The world’s toughest job

April 27, 2014 12:49 am | Updated May 21, 2016 01:31 pm IST

Work 24x7x365, with no breaks. No holidays. No salary. This is the job desription for what is the world’s toughest assignment. Yes, toughest. And all of us undermine it. Mothers do that job.

I was led to writing on this issue after I saw an ad that went viral on Facebook. I even posted it on my wall, and got a couple of likes and comments. One of them wrote: “Awww”. Frankly, that’s the only non-lexical filler I could utter after watching the video.

So, after the video my mind started a slideshow of all things my mom did for me. Staying awake for consecutive nights when I was sick, bearing the brunt of my father’s anger when I did something wrong, wiping my excreta and throw-up (I was too young back then, you see). And now I scold her, shouting: “Mom! You don’t understand!” Don’t understand what? She understood my emotions when I was nothing but a bag of flesh and bones that only produced meaningless sounds. But that is different, right?

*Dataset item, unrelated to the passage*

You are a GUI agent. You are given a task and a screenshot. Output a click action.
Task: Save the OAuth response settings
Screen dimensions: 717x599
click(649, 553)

The slideshow continued. She was there at the best times of my life. When I scored distinction in my board examinations, and when I was out of home for a two-night camp, and when I got placed in Goldman Sachs. She was there at the worst times also: when I scored amazingly low in IIT-JEE and CAT. Of course even dad was with me all along (I’m certainly not underestimating his role). But yes, somewhere I have a special place for my mom.

They say, you don’t understand things fully if you can’t express them in words. Well, I can’t understand my mom. She gives me all that paneer sabzi and I happily gorge on it. Then does she come with chapati and pickle. I ask her, “why?”, referring to the paneer sabzi . She replies, “Oh, I know you like paneer so much. I am fine with pickle.” I doubt if I’d do the same if I were in her place. Selfless is the least virtuous word you can use to describe her.

Then I look out of the window, and see mothers everywhere. A cow feeding its calf, a bird feeding its offspring with pre-digested food, a day labourer toiling all day and getting her son a bar of chocolate... Words fail me beyond that point. I wish I could tell the entire universe that my mom is the best! No, not just ‘my’ mom. Every mom is the best! My soul shouted, “Maaa!” The cow mooed along with me.

I was muttering to myself these words when I fell asleep on the couch, with a bag of pop-corn in hand and a laptop over my belly.

I wake up the next day — in my bedroom, with the pop-corn bag emptied in an air-tight container, and the laptop neatly kept for charging (with the lid on and the keyboard covered, lest dust collect on it). I smirked: magic does exist in this world.